Secretary of Defense Donald Rumsfeld sends members of the Joint Chiefs of Staff a copy of the foreword to a book, which discusses the US government failures that led to the Japanese attack on Pearl Harbor, Hawaii, in 1941. Rumsfeld sends a memo to the chairman, vice chairman, and the other members of the Joint Chiefs of Staff, in which he refers to a discussion about intelligence that was held on the previous day. He attaches to it a copy of the foreword to Roberta Wohlstetter’s 1962 book, Pearl Harbor: Warning and Decision, written by the Harvard economist Thomas Schelling. He writes in the memo, “I think you will find [Schelling’s foreword] worth reading.” [Donald Rumsfeld, 3/14/2001 ; New York Times, 3/27/2014] In the foreword, Schelling wrote that in order to prepare for the next crisis, the US military needs to avoid thinking that the most familiar threat is also the most likely one. [Associated Press, 5/24/2001] Rumsfeld will write in his 2011 memoir that he considers Schelling’s message to be, “We needed to prepare for the likelihood that we would be attacked by an unanticipated foe in ways that we may not imagine.” [Rumsfeld, 2011, pp. xv] Rumsfeld “routinely handed out or recommended” Wohlstetter’s book about the attack on Pearl Harbor in the eight months before 9/11 and “particularly recommended the foreword, written by Thomas Schelling,” according to journalist and author Bob Woodward. [Woodward, 2002, pp. 22] He will give copies of Schelling’s foreword to members of the House Armed Services Committee when he meets with them on May 23 (see May 23-24, 2001). [US Department of Defense, 5/23/2001; Associated Press, 5/24/2001]
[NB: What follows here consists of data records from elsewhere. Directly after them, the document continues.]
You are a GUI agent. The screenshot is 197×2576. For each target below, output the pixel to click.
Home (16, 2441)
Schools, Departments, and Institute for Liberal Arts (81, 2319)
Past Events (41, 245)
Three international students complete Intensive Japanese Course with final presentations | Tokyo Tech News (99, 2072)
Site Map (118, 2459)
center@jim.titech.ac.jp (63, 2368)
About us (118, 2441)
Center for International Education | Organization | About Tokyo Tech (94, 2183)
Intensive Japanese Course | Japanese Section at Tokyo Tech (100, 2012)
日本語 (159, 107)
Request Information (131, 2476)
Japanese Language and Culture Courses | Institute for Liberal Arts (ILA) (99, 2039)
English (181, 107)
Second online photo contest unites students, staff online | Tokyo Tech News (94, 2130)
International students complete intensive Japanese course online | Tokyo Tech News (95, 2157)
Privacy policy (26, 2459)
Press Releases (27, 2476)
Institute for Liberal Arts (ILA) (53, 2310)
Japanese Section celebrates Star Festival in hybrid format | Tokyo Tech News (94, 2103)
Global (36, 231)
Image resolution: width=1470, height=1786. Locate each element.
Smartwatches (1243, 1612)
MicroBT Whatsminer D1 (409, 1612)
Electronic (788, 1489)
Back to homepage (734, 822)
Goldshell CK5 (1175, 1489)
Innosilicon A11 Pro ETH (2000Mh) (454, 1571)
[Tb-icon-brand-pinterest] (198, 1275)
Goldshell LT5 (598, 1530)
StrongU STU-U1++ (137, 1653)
After 8:46 a.m. September 11, 2001: Joint Chiefs of Staff’s Crisis Team Activated at the Pentagon
The Joint Chiefs of Staff (JCS) activates its Crisis Action Team (CAT) at the Pentagon to respond to the terrorist attacks, although the time this occurs at is unclear. [US Congress, 9/13/2001; 9/11 Commission, 7/21/2003 ; US Air Force, 9/9/2003] General Richard Myers, the vice chairman of the JCS, will later tell a congressional hearing that in response to the attacks on the World Trade Center: “We stood up our Crisis Action Team.… And we started talking to the federal agencies.” [US Congress, 9/13/2001] The JCS’s CAT apparently assembles in the National Military Command Center (NMCC), which is located in the JCS area of the Pentagon and is responsible for monitoring worldwide events for the JCS. [9/11 Commission, 7/21/2003
; GlobalSecurity (.org), 7/24/2011; Effingham Daily News, 9/12/2011] Myers will state that the CAT is activated just after 8:46 a.m., when the first hijacked plane crashed into the WTC (see 8:46 a.m. September 11, 2001). He will say it is activated “[a]t the time of the first impact on the World Trade Center.” “That was done immediately,” he will add. [US Congress, 9/13/2001] However, other accounts will indicate that the CAT is activated after 9:37 a.m., when the Pentagon attack occurs (see 9:37 a.m. September 11, 2001). Lieutenant Colonel Lyndon Willms is an Air Force officer currently assigned to the Pentagon, working as a joint strategic planner for the JCS. After he and his colleagues in the Joint Vision and Transformation Division of the JCS learn from television reports of the second hijacked plane hitting the WTC, at 9:03 a.m. (see 9:03 a.m. September 11, 2001), they “knew a decision would be made to either send us to augment one of the crisis action teams forming in the National Military Command Center across the hall or be evacuated to another site,” Willms will recall. It appears from Willms’s account, however, that the CAT is only activated later on. By around 9:51 a.m., Willms will state, the CAT is forming in the NMCC, but he and his colleagues are “a bit confused because we thought we would be going in to augment” it. Instead, they are evacuated from the Pentagon. [Effingham Daily News, 9/12/2011] Lieutenant Colonel James Foley, the NMCC operations officer, will also indicate that the CAT is only activated after the Pentagon is hit. He will state that “a Joint Staff Crisis Action Team assembled… within the first two hours, while the situation was entirely uncertain and the Pentagon was burning.” [US Air Force, 9/9/2003] And when they visit the NMCC in 2003, members of the 9/11 Commission staff will be told that a CAT “was stood up” in the NMCC “sometime in the afternoon on 9/11.” [9/11 Commission, 7/21/2003
] It is apparently standard procedure for the JCS to activate its CAT during a terrorist attack. A Department of Defense memorandum sent in March 2001, about how the US military responds to terrorism, will state that in a crisis, the operations directorate of the JCS “establishes a Crisis Action Team (CAT) to prepare and coordinate deployment, and execute orders.” [US Department of Defense, 3/15/2001]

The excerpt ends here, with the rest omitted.